┌────────

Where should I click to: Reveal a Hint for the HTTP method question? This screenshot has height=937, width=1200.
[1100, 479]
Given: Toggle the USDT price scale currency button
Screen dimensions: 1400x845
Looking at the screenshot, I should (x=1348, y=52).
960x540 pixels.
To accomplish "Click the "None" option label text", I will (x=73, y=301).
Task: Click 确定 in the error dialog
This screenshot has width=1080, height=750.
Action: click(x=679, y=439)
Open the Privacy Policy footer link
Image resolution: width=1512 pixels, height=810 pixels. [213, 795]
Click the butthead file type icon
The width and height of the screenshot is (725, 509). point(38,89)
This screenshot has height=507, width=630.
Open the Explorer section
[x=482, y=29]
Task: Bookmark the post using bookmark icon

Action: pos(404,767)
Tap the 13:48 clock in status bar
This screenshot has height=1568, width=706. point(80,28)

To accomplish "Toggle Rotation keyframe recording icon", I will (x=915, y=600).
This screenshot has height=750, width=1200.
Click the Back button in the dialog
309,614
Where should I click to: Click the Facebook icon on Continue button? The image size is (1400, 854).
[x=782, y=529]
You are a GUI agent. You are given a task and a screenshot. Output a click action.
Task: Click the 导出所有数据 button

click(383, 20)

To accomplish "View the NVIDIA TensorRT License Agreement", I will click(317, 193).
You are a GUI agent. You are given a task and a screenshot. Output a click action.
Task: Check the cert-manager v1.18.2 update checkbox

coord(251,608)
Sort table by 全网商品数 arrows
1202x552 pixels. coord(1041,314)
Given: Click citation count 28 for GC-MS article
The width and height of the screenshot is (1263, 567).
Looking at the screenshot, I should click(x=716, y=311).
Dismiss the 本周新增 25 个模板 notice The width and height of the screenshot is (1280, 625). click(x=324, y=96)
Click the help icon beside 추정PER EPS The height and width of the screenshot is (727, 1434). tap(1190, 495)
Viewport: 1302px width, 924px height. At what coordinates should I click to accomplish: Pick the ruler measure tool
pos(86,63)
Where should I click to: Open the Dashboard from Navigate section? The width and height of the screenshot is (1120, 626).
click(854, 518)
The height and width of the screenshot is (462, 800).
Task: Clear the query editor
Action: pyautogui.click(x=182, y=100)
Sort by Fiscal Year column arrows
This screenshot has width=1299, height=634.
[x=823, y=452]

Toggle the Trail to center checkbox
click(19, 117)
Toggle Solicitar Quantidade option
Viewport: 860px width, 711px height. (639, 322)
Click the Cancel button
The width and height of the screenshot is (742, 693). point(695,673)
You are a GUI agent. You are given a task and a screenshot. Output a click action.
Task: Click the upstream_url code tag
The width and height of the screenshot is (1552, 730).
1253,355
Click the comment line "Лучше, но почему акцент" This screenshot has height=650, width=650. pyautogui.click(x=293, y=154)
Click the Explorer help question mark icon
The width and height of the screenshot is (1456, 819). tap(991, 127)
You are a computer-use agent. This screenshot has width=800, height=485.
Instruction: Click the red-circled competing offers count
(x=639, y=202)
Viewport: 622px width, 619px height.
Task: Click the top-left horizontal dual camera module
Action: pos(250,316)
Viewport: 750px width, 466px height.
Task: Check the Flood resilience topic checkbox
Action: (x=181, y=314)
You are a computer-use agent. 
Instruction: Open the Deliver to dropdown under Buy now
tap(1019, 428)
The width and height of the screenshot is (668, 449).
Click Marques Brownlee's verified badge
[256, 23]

└────────

§ **STATED PROBLEM**: Locate every line in the entries above that contains the word "Where". Copy each of those lines in full.

§ **EXERCISE OUTPUT**:
Where should I click to: Reveal a Hint for the HTTP method question? This screenshot has height=937, width=1200.
Where should I click to: Click the Facebook icon on Continue button? The image size is (1400, 854).
Where should I click to: Open the Dashboard from Navigate section? The width and height of the screenshot is (1120, 626).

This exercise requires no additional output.